- [Exercise directions]: Repeat these lines word for word, everything from the line containing "Click the Search button" down to the line containing "600x649 pixels. (255, 37)", both included.

- [Task inputs]:
━━━━━━━━━━━━━━━━
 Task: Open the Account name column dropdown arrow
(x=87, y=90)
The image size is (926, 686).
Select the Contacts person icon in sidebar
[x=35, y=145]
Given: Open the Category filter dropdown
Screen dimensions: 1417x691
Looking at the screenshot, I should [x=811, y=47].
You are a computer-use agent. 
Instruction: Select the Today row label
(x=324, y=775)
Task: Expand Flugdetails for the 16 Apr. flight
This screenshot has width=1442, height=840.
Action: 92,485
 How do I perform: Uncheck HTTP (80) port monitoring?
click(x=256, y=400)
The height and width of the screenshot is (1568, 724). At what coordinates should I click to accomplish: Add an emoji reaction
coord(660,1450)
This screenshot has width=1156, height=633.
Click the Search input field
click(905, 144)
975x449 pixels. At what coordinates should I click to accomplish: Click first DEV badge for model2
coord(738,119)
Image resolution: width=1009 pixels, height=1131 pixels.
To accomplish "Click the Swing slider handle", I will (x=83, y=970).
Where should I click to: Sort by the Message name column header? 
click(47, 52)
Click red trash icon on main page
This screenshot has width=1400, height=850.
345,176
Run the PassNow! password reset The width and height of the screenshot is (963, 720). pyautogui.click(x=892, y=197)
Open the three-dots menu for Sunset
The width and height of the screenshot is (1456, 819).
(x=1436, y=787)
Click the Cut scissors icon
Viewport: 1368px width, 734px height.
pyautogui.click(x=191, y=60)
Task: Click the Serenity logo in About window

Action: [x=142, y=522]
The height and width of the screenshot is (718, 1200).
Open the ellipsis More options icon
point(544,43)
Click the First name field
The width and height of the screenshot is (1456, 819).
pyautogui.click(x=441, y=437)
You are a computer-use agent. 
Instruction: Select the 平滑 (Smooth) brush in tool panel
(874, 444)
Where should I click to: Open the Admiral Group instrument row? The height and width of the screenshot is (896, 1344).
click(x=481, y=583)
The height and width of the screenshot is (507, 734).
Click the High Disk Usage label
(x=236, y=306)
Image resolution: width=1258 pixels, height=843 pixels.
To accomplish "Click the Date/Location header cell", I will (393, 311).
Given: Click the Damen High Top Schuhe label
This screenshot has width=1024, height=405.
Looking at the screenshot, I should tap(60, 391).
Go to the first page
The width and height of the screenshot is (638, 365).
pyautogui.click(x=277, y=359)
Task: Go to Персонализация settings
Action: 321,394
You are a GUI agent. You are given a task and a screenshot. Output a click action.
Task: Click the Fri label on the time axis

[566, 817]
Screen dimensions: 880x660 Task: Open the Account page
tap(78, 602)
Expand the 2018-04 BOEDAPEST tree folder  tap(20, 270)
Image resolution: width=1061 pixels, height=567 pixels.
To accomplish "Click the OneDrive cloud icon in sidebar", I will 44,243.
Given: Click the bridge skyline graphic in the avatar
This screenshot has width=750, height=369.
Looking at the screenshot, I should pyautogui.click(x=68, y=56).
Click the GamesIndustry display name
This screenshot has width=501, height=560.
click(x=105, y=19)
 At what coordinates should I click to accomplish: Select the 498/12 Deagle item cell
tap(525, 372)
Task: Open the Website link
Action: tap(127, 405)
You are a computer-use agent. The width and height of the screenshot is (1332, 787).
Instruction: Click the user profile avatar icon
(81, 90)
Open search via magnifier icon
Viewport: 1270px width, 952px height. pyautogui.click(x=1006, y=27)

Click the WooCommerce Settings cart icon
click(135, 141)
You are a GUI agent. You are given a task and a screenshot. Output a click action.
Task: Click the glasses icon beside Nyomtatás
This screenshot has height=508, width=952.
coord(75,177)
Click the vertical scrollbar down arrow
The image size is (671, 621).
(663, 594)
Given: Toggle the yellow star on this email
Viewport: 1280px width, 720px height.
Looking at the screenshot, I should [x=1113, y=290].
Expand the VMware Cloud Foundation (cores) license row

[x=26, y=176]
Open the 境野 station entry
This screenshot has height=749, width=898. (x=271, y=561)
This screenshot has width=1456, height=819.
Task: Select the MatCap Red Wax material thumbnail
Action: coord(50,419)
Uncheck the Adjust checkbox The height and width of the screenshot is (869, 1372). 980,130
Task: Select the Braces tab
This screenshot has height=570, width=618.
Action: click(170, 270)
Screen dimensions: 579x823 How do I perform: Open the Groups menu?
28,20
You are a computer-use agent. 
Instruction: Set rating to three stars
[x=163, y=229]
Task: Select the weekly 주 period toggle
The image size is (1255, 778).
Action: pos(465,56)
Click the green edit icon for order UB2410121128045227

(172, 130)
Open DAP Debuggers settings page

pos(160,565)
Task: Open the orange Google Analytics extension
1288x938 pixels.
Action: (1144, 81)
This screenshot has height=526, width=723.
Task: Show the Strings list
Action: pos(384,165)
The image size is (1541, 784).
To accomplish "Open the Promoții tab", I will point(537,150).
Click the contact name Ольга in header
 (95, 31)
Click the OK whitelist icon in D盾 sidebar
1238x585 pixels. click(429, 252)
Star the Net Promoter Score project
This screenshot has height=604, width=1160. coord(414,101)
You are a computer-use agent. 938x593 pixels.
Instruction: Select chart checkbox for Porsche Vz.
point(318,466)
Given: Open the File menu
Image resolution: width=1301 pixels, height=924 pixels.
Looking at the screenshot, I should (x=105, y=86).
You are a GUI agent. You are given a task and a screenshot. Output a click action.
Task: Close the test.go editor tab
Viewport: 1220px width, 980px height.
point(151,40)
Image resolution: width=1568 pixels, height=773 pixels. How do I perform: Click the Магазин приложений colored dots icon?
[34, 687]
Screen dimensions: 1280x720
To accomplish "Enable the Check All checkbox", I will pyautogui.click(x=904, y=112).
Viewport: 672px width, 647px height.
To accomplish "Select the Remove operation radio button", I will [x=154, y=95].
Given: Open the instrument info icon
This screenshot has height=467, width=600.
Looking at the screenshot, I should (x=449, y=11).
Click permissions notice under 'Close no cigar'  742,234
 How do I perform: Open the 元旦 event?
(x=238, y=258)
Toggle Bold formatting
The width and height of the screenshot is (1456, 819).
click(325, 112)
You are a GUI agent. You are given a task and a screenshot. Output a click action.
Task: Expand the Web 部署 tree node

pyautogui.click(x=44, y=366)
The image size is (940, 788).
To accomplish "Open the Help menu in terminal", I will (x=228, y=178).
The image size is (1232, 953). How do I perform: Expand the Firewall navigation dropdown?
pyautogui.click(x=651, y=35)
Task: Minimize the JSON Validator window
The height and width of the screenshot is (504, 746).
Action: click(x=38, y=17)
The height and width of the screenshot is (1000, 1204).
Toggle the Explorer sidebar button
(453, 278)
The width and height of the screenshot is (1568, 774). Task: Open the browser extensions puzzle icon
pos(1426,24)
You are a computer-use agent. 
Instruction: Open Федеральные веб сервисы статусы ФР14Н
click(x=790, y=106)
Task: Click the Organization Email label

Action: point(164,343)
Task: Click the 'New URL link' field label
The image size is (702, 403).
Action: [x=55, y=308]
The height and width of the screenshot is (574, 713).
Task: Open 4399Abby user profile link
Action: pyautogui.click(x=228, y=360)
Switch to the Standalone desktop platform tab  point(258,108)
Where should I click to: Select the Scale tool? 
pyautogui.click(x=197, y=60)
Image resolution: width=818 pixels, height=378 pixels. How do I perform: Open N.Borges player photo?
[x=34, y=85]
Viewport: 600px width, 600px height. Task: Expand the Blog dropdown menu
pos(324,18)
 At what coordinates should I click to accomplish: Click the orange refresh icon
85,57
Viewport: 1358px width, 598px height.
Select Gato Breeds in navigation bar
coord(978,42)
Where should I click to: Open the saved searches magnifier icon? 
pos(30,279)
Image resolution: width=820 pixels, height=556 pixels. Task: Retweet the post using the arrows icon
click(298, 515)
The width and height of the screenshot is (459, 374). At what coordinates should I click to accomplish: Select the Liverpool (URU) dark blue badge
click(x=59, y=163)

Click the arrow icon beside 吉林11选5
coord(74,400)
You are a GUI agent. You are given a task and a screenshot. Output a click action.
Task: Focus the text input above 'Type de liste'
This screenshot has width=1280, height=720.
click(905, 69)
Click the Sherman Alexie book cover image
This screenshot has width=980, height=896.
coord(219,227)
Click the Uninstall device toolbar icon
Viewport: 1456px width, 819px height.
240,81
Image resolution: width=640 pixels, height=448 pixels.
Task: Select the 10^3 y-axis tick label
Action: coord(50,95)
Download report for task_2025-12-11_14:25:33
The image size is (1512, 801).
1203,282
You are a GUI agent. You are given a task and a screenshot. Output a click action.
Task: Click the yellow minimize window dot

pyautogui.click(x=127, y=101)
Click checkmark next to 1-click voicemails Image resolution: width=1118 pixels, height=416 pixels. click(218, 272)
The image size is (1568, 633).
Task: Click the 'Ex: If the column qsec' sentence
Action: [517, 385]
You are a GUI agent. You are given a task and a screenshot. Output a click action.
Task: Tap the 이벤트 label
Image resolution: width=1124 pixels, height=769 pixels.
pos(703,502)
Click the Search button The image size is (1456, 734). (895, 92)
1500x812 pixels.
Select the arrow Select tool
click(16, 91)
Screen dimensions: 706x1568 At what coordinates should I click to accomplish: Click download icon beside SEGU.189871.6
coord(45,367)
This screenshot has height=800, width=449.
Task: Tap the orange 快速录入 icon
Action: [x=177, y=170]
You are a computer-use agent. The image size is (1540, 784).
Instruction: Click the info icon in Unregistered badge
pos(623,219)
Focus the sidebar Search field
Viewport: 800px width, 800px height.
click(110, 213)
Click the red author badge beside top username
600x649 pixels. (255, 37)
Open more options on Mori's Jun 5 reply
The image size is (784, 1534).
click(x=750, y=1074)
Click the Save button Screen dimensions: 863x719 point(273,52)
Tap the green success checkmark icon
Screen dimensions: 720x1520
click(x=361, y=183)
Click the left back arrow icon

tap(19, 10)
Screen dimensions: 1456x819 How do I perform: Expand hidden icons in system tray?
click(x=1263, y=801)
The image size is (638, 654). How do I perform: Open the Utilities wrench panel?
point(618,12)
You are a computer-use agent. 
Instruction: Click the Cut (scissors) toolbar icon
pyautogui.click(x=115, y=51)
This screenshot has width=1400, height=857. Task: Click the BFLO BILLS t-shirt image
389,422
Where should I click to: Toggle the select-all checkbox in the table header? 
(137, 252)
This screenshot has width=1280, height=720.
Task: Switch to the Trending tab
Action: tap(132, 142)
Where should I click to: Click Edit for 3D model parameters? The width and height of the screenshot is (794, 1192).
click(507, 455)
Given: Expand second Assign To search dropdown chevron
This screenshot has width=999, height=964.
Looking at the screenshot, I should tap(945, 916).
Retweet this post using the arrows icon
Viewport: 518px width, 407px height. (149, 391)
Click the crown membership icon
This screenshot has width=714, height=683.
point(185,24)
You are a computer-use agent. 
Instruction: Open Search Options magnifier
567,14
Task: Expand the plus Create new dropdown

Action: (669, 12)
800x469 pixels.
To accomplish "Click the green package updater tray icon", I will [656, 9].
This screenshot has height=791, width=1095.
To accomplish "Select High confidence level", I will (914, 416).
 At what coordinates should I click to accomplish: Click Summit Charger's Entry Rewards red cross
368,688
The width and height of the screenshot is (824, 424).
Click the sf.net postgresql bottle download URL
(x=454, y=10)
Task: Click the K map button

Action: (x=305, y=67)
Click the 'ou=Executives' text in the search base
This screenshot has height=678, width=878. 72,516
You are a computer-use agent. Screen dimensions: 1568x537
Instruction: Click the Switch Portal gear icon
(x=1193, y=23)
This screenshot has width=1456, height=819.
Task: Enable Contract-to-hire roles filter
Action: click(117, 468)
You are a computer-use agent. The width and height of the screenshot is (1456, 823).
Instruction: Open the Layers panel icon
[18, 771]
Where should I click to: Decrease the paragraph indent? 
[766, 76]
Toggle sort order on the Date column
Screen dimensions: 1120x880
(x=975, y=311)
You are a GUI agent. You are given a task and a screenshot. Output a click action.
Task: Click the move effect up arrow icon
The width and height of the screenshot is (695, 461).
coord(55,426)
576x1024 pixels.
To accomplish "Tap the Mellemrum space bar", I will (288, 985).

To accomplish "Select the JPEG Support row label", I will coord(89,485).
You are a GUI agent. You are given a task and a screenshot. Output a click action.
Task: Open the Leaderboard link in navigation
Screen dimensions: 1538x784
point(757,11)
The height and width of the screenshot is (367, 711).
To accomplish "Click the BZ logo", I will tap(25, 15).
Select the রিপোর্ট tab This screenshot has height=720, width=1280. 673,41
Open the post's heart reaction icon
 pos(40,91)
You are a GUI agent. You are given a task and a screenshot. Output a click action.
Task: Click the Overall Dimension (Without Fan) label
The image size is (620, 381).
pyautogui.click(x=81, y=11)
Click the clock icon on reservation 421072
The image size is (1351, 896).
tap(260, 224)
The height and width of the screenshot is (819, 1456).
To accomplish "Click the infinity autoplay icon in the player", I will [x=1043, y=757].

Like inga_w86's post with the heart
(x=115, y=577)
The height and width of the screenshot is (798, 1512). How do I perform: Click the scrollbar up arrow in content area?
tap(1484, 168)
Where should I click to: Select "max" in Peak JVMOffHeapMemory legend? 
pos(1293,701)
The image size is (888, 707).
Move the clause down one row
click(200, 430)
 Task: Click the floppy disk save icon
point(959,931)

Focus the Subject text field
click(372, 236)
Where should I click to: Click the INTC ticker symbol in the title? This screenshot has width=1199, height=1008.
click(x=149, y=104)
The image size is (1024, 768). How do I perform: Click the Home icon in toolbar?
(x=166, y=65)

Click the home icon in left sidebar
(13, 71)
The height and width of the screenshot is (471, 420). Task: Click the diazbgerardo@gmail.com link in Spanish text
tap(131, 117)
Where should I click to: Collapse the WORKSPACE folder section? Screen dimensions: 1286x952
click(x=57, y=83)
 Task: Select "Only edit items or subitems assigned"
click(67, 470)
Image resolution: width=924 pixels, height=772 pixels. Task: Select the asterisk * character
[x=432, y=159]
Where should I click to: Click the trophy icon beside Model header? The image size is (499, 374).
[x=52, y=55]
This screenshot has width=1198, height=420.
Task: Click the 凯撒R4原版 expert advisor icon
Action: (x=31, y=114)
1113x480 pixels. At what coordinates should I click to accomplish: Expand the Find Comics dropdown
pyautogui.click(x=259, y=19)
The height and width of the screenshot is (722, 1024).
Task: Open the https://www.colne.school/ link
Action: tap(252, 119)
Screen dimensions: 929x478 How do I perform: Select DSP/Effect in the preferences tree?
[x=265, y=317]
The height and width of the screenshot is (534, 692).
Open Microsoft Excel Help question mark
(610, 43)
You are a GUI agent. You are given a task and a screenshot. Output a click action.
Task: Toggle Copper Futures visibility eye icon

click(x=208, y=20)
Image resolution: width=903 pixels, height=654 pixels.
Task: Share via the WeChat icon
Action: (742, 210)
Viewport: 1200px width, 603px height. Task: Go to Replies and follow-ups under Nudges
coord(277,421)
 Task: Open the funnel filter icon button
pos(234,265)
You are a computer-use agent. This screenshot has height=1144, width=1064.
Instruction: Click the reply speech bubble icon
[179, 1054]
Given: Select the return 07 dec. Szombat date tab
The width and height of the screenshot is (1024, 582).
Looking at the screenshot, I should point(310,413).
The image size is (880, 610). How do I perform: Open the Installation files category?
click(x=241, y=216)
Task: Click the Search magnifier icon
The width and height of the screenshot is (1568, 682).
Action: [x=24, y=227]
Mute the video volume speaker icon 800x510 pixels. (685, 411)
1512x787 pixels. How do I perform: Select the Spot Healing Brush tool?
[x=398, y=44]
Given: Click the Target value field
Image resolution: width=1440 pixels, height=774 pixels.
━━━━━━━━━━━━━━━━
- [Solution for this problem]:
Click the Search button The image size is (1456, 734). (895, 92)
1500x812 pixels.
Select the arrow Select tool
click(16, 91)
Screen dimensions: 706x1568 At what coordinates should I click to accomplish: Click download icon beside SEGU.189871.6
coord(45,367)
This screenshot has height=800, width=449.
Task: Tap the orange 快速录入 icon
Action: [x=177, y=170]
You are a computer-use agent. The image size is (1540, 784).
Instruction: Click the info icon in Unregistered badge
pos(623,219)
Focus the sidebar Search field
Viewport: 800px width, 800px height.
click(110, 213)
Click the red author badge beside top username
600x649 pixels. (255, 37)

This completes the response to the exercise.